= Beginning of Section =

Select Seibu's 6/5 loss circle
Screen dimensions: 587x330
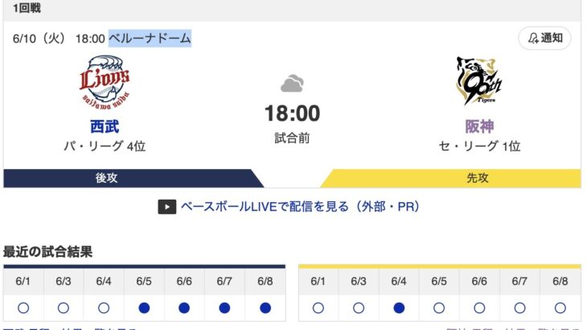tap(144, 308)
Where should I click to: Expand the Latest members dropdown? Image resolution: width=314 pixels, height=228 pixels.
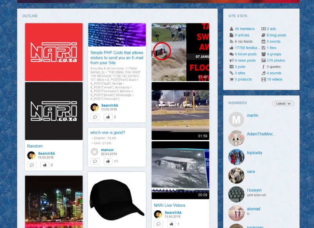pyautogui.click(x=283, y=104)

= End of Section =

An exact copy of the records above is wanted, with the pictures omitted.

Select Seibu's 6/5 loss circle
Screen dimensions: 587x330
tap(144, 308)
Where should I click to: Expand the Latest members dropdown? Image resolution: width=314 pixels, height=228 pixels.
pyautogui.click(x=283, y=104)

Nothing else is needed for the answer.